#### [Task prompt]
In the records below, the part to copy starts at the line containing "You are a computer-use agent. The" and goes to the last line; output it exactly, without pictures.

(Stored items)
------------------------------------------------------------

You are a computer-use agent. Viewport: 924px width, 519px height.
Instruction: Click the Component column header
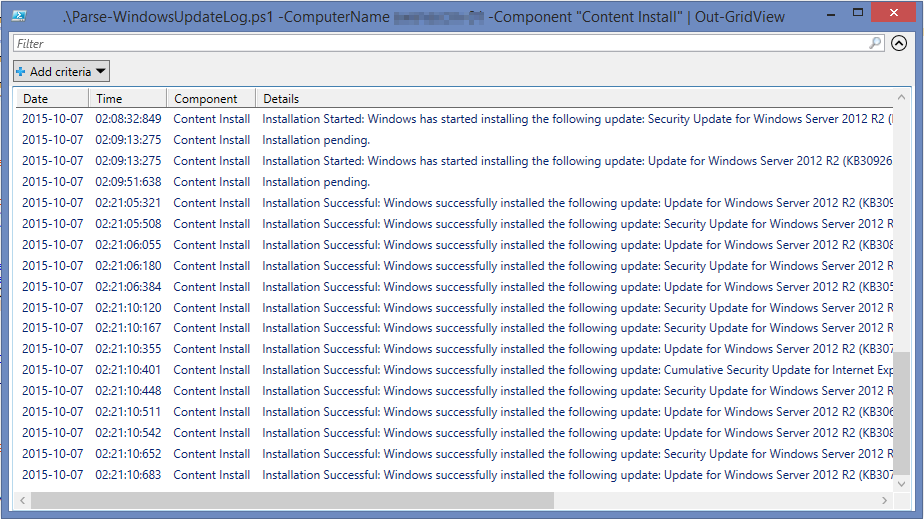[206, 99]
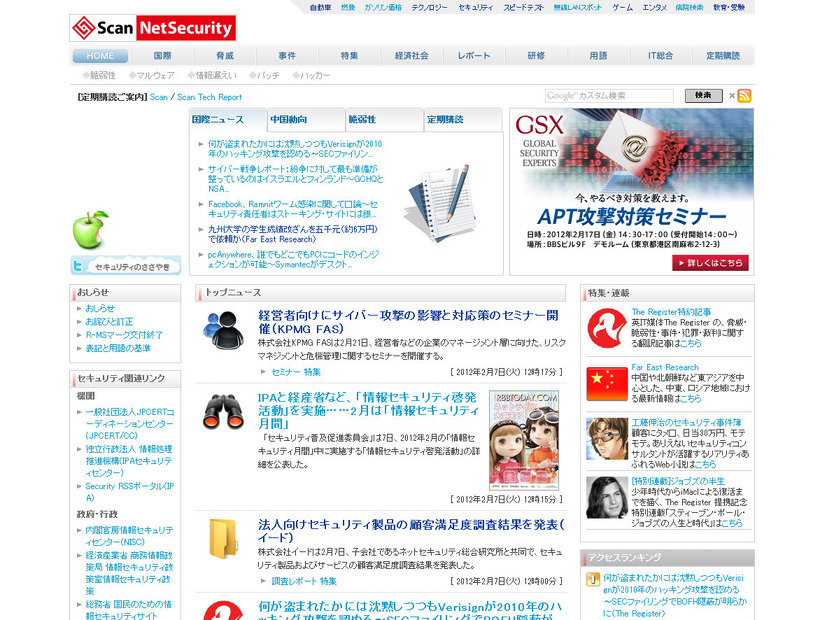Click the orange RSS feed icon
The width and height of the screenshot is (820, 620).
pos(744,96)
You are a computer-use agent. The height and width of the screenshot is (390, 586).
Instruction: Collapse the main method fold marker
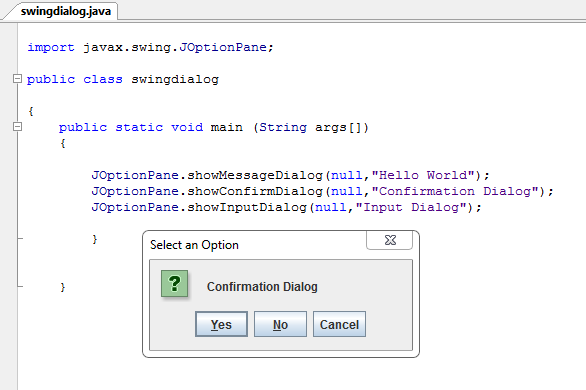pos(17,127)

------------------------------------------------------------

#### [Task answer]
You are a computer-use agent. The height and width of the screenshot is (390, 586).
Instruction: Collapse the main method fold marker
pos(17,127)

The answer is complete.